While thinking and writing more broadly about the pandemic and its implications for climate change, I pause to share this news just announced by the COP26 presidency. The UK says that COP26 will be delayed until sometime in 2021, still taking place in Glasgow, Scotland and with the pre-COP still being held in Milan, Italy. The mid-year “intersessional” meeting, called SB52, scheduled for Bonn in early June, has been tentatively rescheduled for October 4-13, 2020.
UN Climate Change Executive Secretary Patricia Espinosa said:
COVID-19 is the most urgent threat facing humanity today, but we cannot forget that climate change is the biggest threat facing humanity over the long term. Soon, economies will restart. This is a chance for nations to recover better, to include the most vulnerable in those plans, and a chance to shape the 21st century economy in ways that are clean, green, healthy, just, safe and more resilient.
The Guardian reports that COP26 President elect, Alok Sharma, “held crunch talks” with the key COP players, including the COP Bureau, the UNFCCC Secretariat, and UK and Italy representatives. While all recognize the extraordinary conditions of the pandemic, many climate change leaders opposed rescheduling, especially this far in advance.
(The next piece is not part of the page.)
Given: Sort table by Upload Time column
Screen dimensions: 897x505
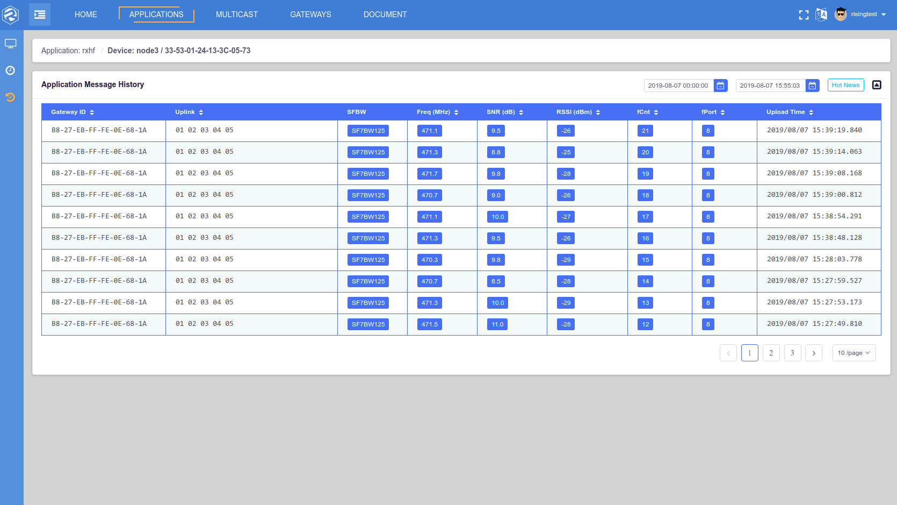Looking at the screenshot, I should click(811, 112).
Nicholas Stern had urged Boris Johnson to keep the negotiations on track. “At the moment we must just get on with the preparation. This is such an urgent challenge and there is so much to do, and so much valuable work that is being done, that we can’t afford to lose the momentum.” Yvo de Boer, COP15 president, agreed, observing that “if it is going to be cancelled, that should only be done at the last possible minute – in October.” Christiana Figueres, former UNFCCC Executive Secretary, had lobbied for keeping COP26 on track, given the need to peak emissions this year to stay within the 1.5C goal and to maintain pressure on member countries to “ramp up their targets in line with the steep emissions decline we need to see in this decisive next decade.”
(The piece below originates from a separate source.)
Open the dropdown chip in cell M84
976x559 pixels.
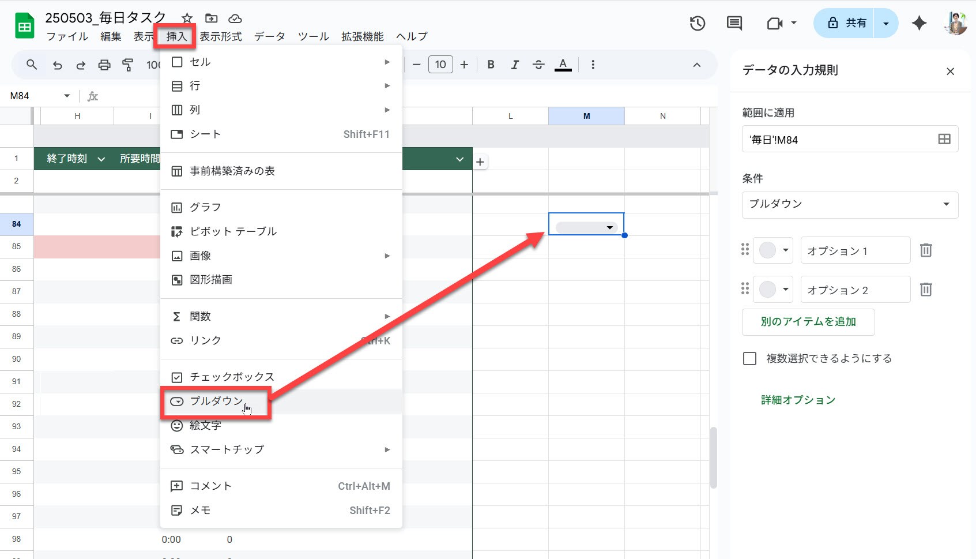click(x=586, y=228)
But several climate change insiders see a silver lining. Some had observed the late start of the UK presidency – long before the pandemic – on the diplomatic push needed to succeed at COP26. Others pointed to the cancellation or shifting on-line of COP sub-body meetings in March and April and its knock-on effect of slowing down technical work. Giving the UK and Italy time to cope with COVID-19 and reset diplomatic and logistical preparations into 2021 could only help. (Of note: the COP26 venue, the Scottish Events Campus, is currently set up to serve as a temporary hospital for pandemic patients.)
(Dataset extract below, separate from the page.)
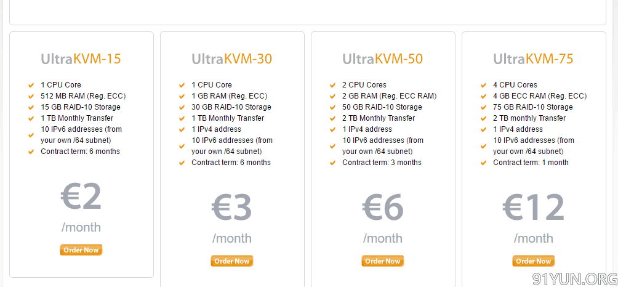Click the €6 price text
618x287 pixels.
coord(383,207)

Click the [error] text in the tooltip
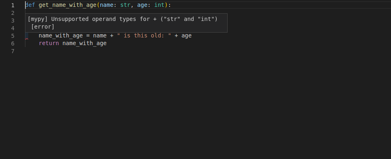[x=43, y=27]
Several point specifically to opportunities coming down the pike between now and a 2021 COP26. John Sauven of Greenpeace UK underscores the potential for government stimulus packages enacted between now and COP26 to “advance progress on tackling the climate emergency.” Many unnamed activists see the potential for a new US president elected on November 3, 2020 to bring the US back into the Paris Agreement. New scientific data will also be available in early 2021. Working Group I’s contribution to the IPCC’s new assessment report, AR6, is due to be published in April 2021.